L'Humanité, le 18 Août 1994
http://www.humanite.fr/node/221351

Des souvenirs pour le futur d'un lieu de crime contre l'humanité

Pendant plusieurs années, Eudes de Galzain a raconté au prêtre Jean Cardonnel son internement au camp nazi de Dora.
Cette confession est devenue un livre où la mémoire prend date pour le futur.

«Dora, Dora, est-ce un chien ou un chat?
Est-ce un nom de fleur ou un nom de femme?
Dora, Dora, que c'oit que c'ça voudra,
Quel plaisir on aura quand on quittera Dora.»

Tel était le refrain composé par le chansonnier Jean Maupoint. Dora, nom évocateur de tendresse et de sérénité. Qui sait encore aujourd'hui qu'il désigne un haut lieu de crime contre l'humanité? Ce crime aux mille facettes était inscrit dans la chair de Eudes de Galzain, mort le 30 novembre 1987, dont le récit est enfin édité (1). Eudes de Galzain a lutté, sous l'Occupation, dans un réseau de la Résistance, le BCRA Marceau (Bureau central de recherches et d'actions, créé à Londres en 1940). Ce qui lui a valu prisons et camps de déportés. Dès l'âge de vingt et un ans, il est déporté dans le camps de Buchenwald, puis de Dora, tunnel abritant l'arme secrète d'Hiltler, qui doit permettre aux nazis de gagner la guerre: les fusées V1 et V2. Des milliers et des milliers d'hommes - parmi lesquels près de dix mille Français - ont été envoyés dans ce camp. A la barbarie des SS, à la faim, au froid s'ajoutait une vie souterraine. Pour un certain nombre de ces hommes, ils y vécurent des mois sans remonter au jour, 24 heures sur 24.
Le récit d'Eudes de Galzain va d'atrocité en atrocité: «A notre sortie du wagon de la mort, Buchenwald nous apparut, malgré ses violences et son inhumanité, comme une halte, sinon un repos.» Il faut comprendre que «nous passions d'un camp organisé avec sa discipline impitoyable, au chantier souterrain le plus monstrueux, car l'anarchie et l'arbitraire des bourreaux s'y donnaient libre court». Ces esclaves modernes eurent une conduite héroïque.
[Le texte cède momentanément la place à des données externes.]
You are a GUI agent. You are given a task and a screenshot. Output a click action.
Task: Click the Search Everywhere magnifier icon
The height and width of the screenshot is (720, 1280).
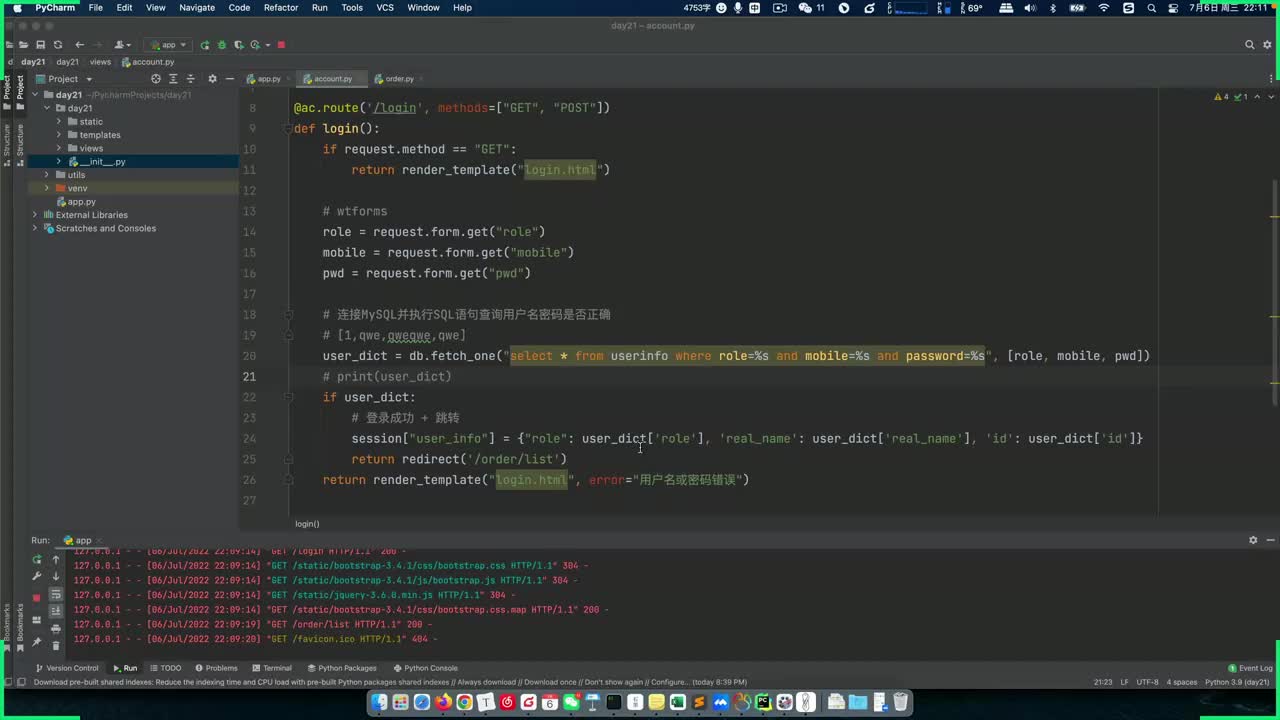pos(1249,45)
Le sabotage était, à Dora, comme dans les autres camps, acte courant. Des Allemands, des Français, des Soviétiques furent torturés. Aucun ne parla. Les sévices, l'exécution de plusieurs d'entre eux n'empêchèrent pas les sabotages de se poursuivre. Jusqu'au bout, dans les pires conditions, les détenus de toutes nationalités se battirent malgré la mort environnante. «Une rencontre avec Eudes n'était jamais banale», se souvient Jeanne, sa femme. Ce livre est la conséquence d'une rencontre avec le prêtre dominicain, Jean Cardonnel. Il répond aux questions de «l'Humanité».

Comment est né ce livre?.
Tout a commencé une certaine nuit au «Relais de l'Amitié», dans un charmant petit village, Penne-d'Agenais. Pour la énième fois, je développais en petit comité les thèmes qui m'étaient chers: le même obstacle contre lequel se heurtent christianisme et socialisme. Celui des idées généreuses, une justice aimante, prenant difficilement corps. La parole du salut, de la libération, dont je crois qu'elle s'est faite homme, tarde à venir en peuple. Elle s'enlise au lieu de s'incarner. Puis un ami prêtre a raconté, en pleurant, comment il avait accompagné Joseph Darnand - devenu chef de la Milice - au poteau d'exécution. Je me rappelle avoir lancé cette phrase: «Ce doit être horrible d'accompagner un homme, quoi qu'il ait fait, au poteau d'exécution.» Alors, une voix s'est élevée avec une tranquille assurance: «Et ce n'est pas drôle d'assister, contraint et forcé, pendant des mois et des mois, à la pendaison de ses camarades.» Je frémis. J'avais devant moi un des rares survivants du camp de concentration nazi de Dora. Le matricule 21908. Pendant plusieurs années, il me raconta posément son séjour au pays des morts.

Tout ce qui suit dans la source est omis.